Fortress of doubt by Marja Heikkinen

Europe Day was supposed to commemorate a miracle, a continent that had finally grown tired of burying its children. The European project emerged from the rubble of World War II not merely as a political arrangement but as a moral rebellion against history itself. The idea was simple. Nations that had perfected the machinery of slaughter would instead bind themselves through trade, law, diplomacy, and mutual dependence until war became economically irrational and psychologically unimaginable. Europe would no longer be a battlefield. It would become an argument against barbarism.

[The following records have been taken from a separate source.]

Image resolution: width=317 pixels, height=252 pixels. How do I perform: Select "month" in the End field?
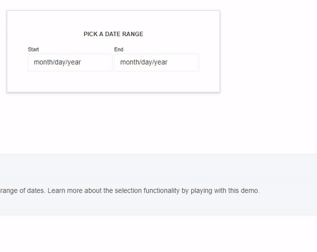(129, 62)

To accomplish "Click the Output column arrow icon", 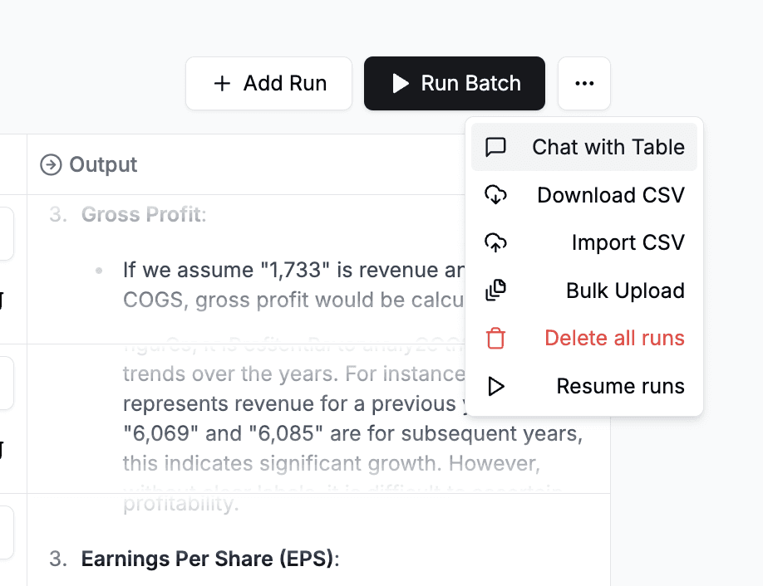I will tap(51, 164).
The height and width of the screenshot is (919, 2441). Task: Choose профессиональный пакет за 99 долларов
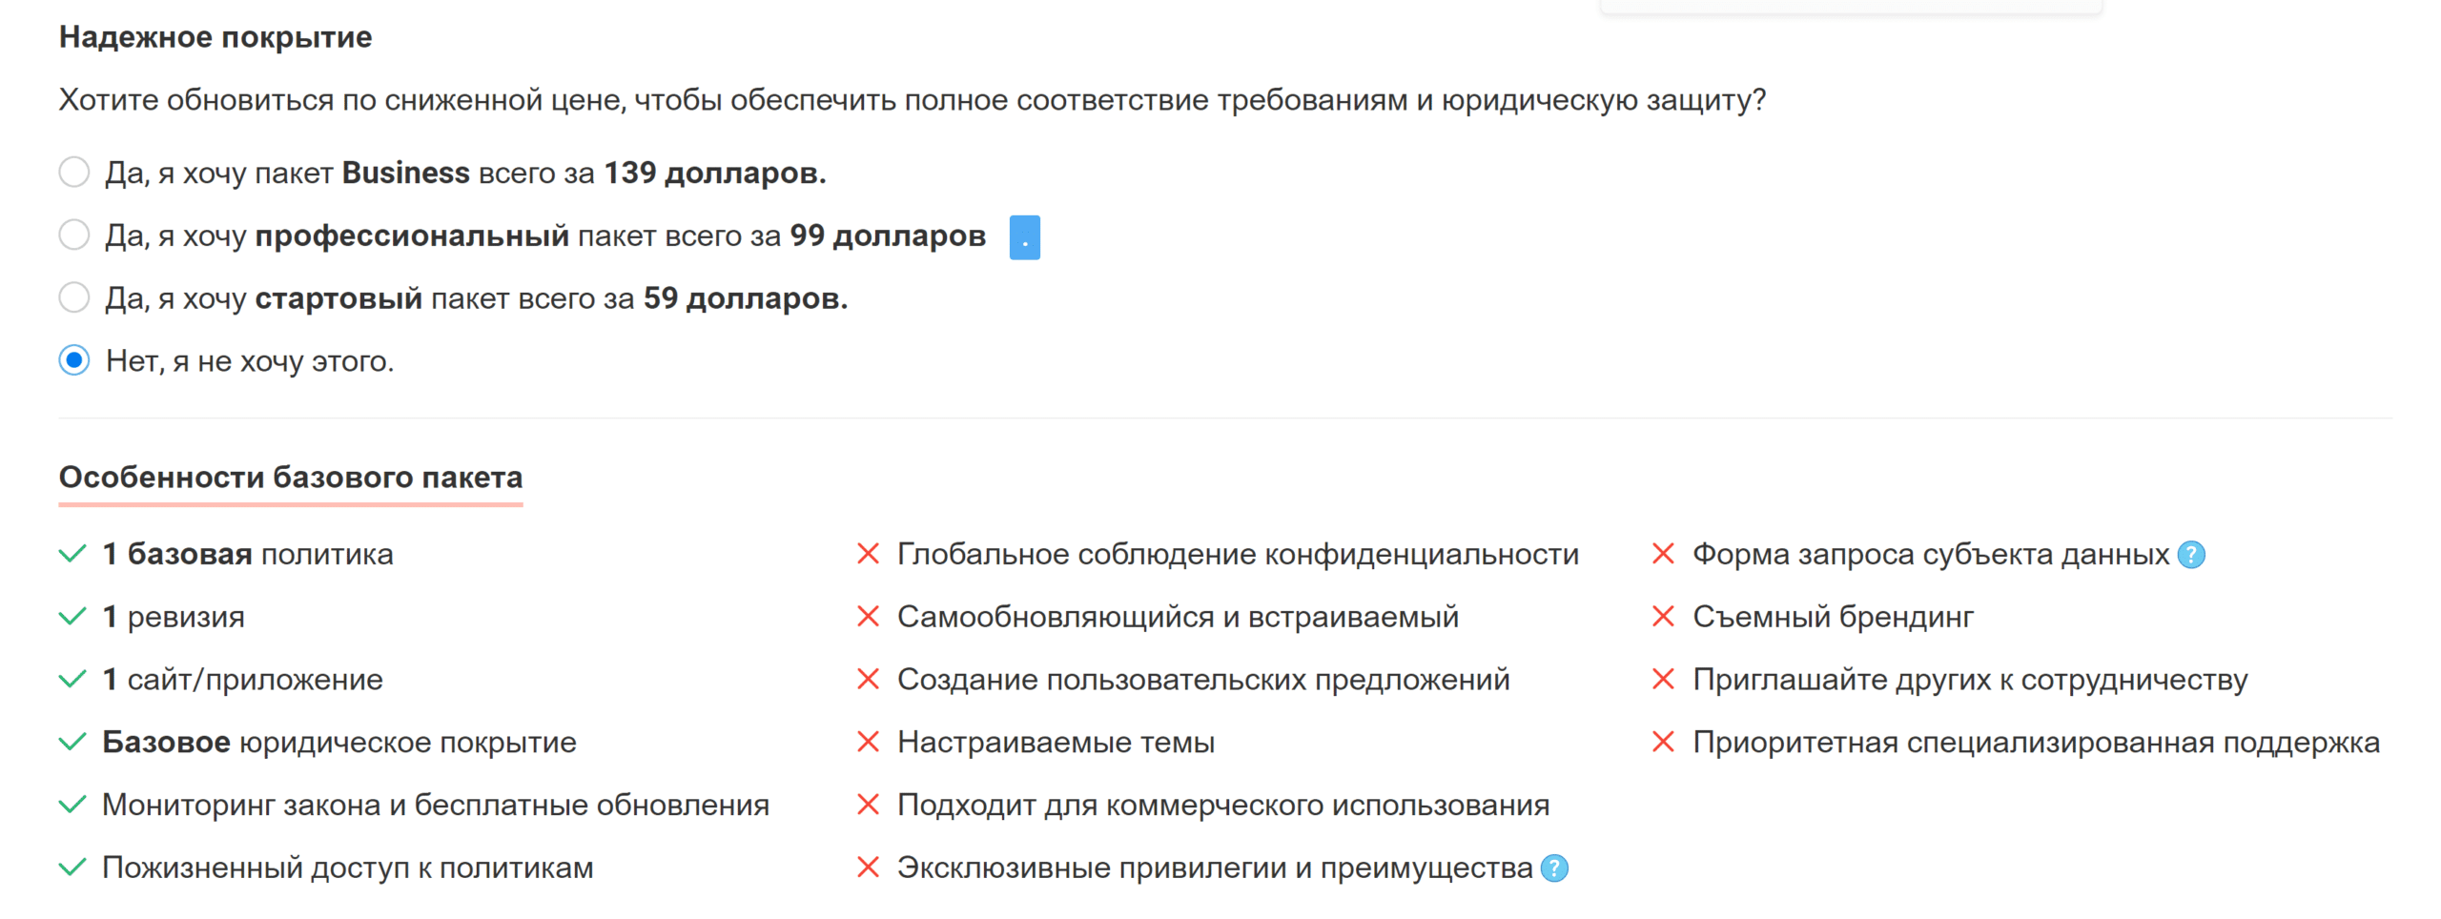click(73, 235)
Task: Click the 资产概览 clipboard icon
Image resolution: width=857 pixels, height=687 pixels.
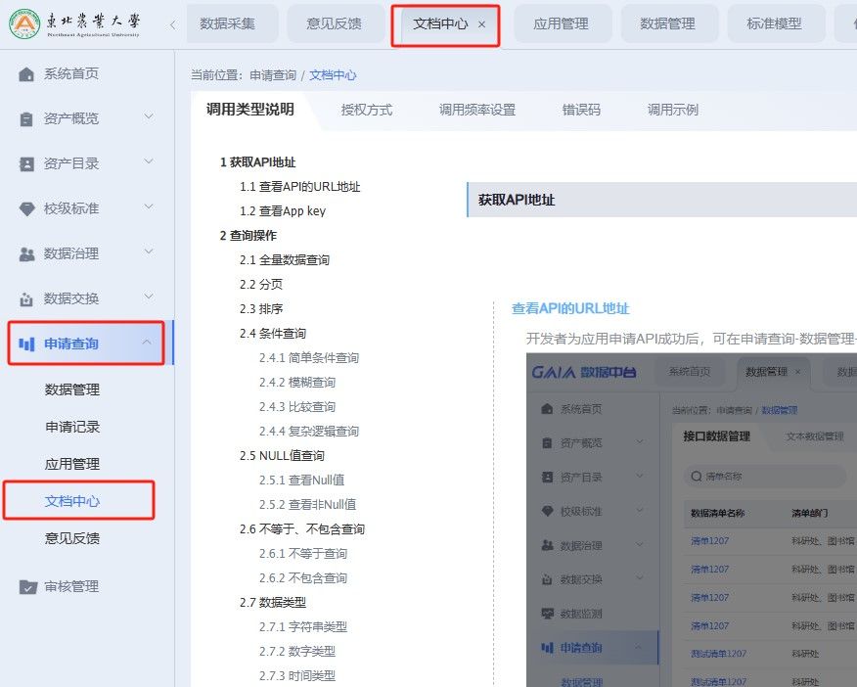Action: [26, 119]
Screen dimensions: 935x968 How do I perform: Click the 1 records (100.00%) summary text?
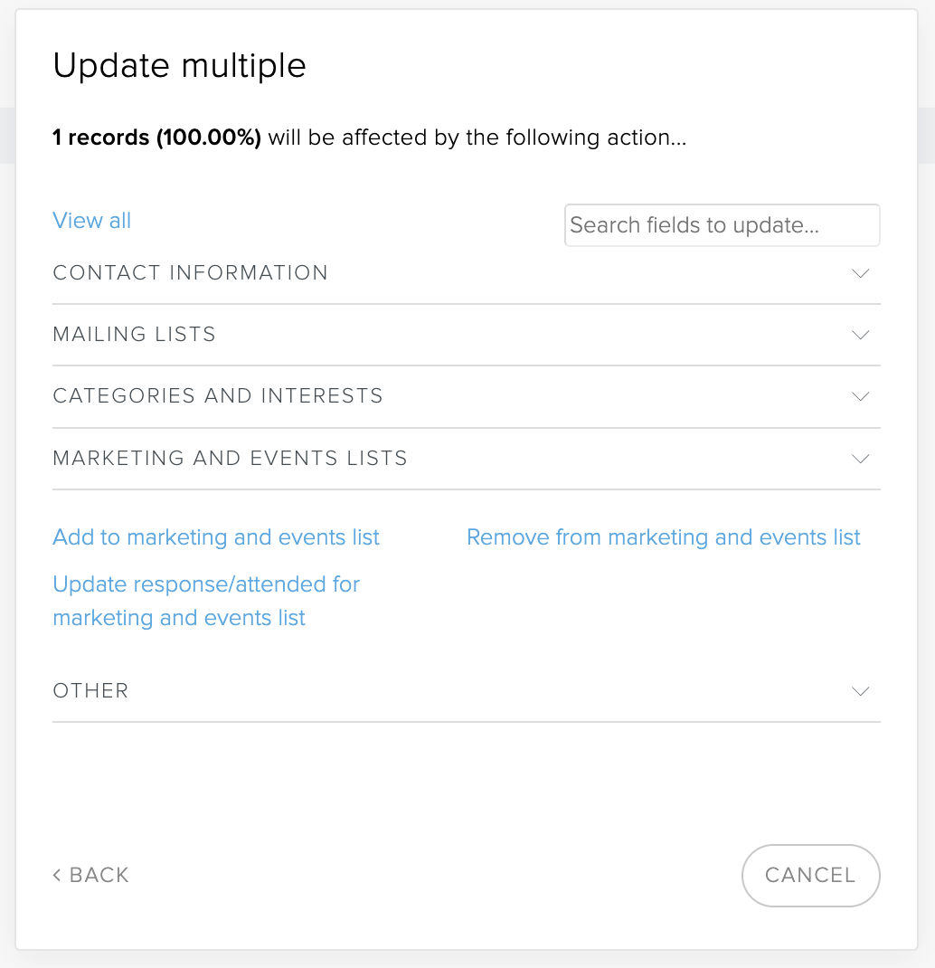(x=156, y=137)
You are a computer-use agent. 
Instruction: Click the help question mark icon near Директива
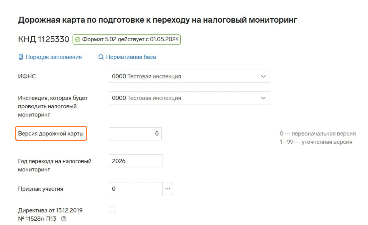click(64, 219)
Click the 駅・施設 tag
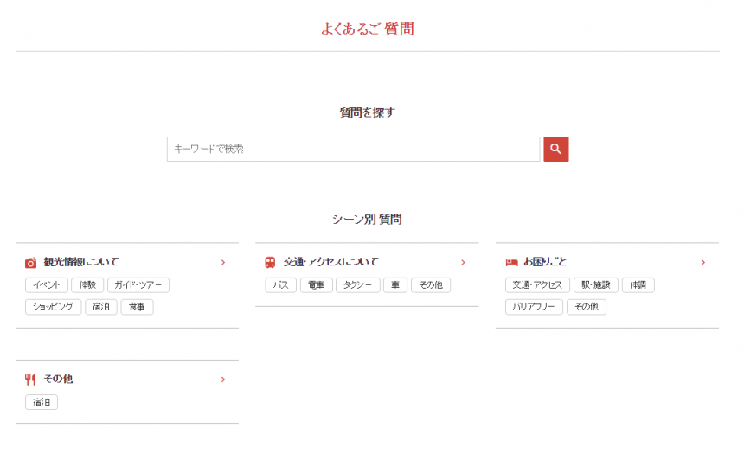 tap(595, 285)
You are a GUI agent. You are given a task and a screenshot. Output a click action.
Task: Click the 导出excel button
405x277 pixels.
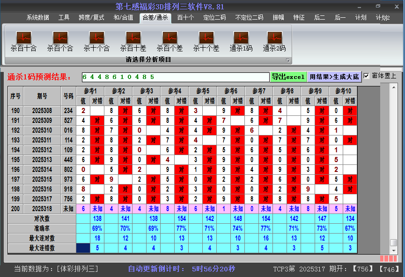click(x=288, y=77)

And yet, in 2026, Europe celebrates itself with a nervousness it can barely conceal. The speeches still invoke unity, democracy and solidarity but the mood has changed. One can sense it in the guarded language of officials, in the rise of nationalist parties, in the razor wire stretching across borders once advertised as permanently open. Europe now speaks less like a civilization confident in its ideals and more like an aging aristocrat protecting inherited silver from burglars outside the gate.

The war in Ukraine shattered Europe’s illusion that economic integration alone could tame geopolitical ambition. Europeans believed commerce would pacify the continent because it had pacified Western Europe for decades. But Vladimir Putin reminded Europe that history does not retire because intellectuals declare it obsolete. Tanks rolled across borders again. Cities burned again. Refugees crossed Europe again. Suddenly, the twentieth century no longer looked buried. It looked patient.

At the same time, Donald Trump’s hostility toward NATO and the European Union exposed another uncomfortable truth. Post-war Europe was built under the protective umbrella of American power. European countries could invest generously in welfare states partly because the United States carried much of the military burden. Trump’s contempt for alliances forced Europe to confront the possibility that America may no longer guarantee Europe’s security out of sentimentality or habit. The old transatlantic romance has become transactional.

Still, the deeper crisis is not military. It is philosophical. Europe cannot decide whether it remains a moral project or merely a marketplace with a flag. The European Union speaks eloquently about human rights while striking migration deals with authoritarian governments. It condemns illiberalism abroad while tolerating democratic erosion within member states. It celebrates freedom of movement yet increasingly treats desperate migrants as contaminants to be contained beyond its borders. Europe wants the language of universal values without always accepting the sacrifices universalism demands.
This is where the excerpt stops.